China's national carbon market starts online trading
China's national carbon market started online trading on Friday, a significant step to help the country reduce its carbon footprint and meet emission targets, according to the Ministry of Ecology and Environment (MEE).
Trading began at 9:30 am at the Shanghai Environment and Energy Exchange, with the opening price for carbon quotas at 48 yuan (US$7.4) per ton. The first transaction was priced at 52.78 yuan per ton, with a total value of 7.9 million yuan.
Carbon emissions by more than 2,000 power companies involved in the first trading group are estimated to exceed 4 billion tons per year, making the market the world's largest in terms of the amount of greenhouse gas emissions covered.
Carbon trading is the process of buying and selling permits to emit carbon dioxide or other greenhouse gases.
Companies are assigned quotas for carbon emissions and can sell surplus emission allowances to those that expect to exceed their pollution quotas.
To maintain the healthy and stable development of the national carbon market, trading institutions have established a series of systems including price fluctuation limits, maximum position limits, large account reports, risk warnings and reserves, and abnormal trading monitoring.
It is necessary to further strengthen the top-level design, refine the roadmap, arrange for more industries and trading entities to be brought into the market, and enrich trading varieties to help the carbon market play a better role in controlling greenhouse gas emissions, said Liu Jie, general manager of the Shanghai Environment and Energy Exchange.

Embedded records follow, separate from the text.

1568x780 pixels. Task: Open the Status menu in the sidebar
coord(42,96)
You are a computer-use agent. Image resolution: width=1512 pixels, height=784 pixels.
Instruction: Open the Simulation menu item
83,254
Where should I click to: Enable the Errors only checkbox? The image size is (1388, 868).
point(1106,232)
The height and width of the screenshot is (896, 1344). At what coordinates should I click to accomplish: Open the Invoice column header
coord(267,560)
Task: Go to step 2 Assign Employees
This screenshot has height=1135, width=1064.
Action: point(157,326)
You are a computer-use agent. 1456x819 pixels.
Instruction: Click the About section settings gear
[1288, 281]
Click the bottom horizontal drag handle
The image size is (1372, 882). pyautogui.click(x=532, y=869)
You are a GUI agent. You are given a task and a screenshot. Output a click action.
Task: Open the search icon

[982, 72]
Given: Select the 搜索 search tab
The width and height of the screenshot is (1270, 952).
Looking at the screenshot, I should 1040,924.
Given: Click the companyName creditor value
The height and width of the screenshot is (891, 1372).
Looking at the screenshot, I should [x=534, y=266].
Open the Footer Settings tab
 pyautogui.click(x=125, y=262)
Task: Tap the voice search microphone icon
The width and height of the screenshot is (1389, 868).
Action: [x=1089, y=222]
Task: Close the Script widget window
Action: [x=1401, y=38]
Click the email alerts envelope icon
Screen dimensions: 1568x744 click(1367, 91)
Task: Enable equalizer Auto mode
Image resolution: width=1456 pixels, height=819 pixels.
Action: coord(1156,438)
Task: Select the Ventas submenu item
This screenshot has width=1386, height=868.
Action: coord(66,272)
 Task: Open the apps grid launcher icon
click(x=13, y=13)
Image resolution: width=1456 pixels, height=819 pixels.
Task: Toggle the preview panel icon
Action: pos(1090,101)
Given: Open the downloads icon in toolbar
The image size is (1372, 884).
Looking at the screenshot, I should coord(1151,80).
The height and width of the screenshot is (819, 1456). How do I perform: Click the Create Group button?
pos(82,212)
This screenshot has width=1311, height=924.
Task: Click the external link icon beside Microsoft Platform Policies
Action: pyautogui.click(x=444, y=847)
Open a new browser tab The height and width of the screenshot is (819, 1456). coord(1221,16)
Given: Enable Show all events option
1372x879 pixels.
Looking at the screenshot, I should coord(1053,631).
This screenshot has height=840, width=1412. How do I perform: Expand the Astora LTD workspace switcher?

China's national carbon trading market was launched in 2017 after pilot operations in seven provincial-level regions in 2011. Behind its launch was the aim of exploring market-based mechanisms to control greenhouse gas emissions.
The MEE will roll out trading regulations and improve relevant standards and management schemes while expanding the varieties and methods of trading.
As data authenticity and accuracy are the bases of trading, the MEE will work to ensure the quality and transparency of emission data.
The carbon market is also expected to be an important scheme for China in realizing its goals of peaking carbon dioxide emissions by 2030 and achieving carbon neutrality by 2060.
Pursuing a green growth path, China has been working on all fronts to transform its coal-centered energy structure and build a clean and diversified energy supply system.
By the end of 2020, more than 40 percent of China's installed power generation capacity came from renewable resources, supporting nearly one-third of the country's electricity consumption, according to data from the National Energy Administration.
As a result, 15.9 percent of China's primary energy consumption came from non-fossil energy, surpassing the target of 15 percent set for 2020.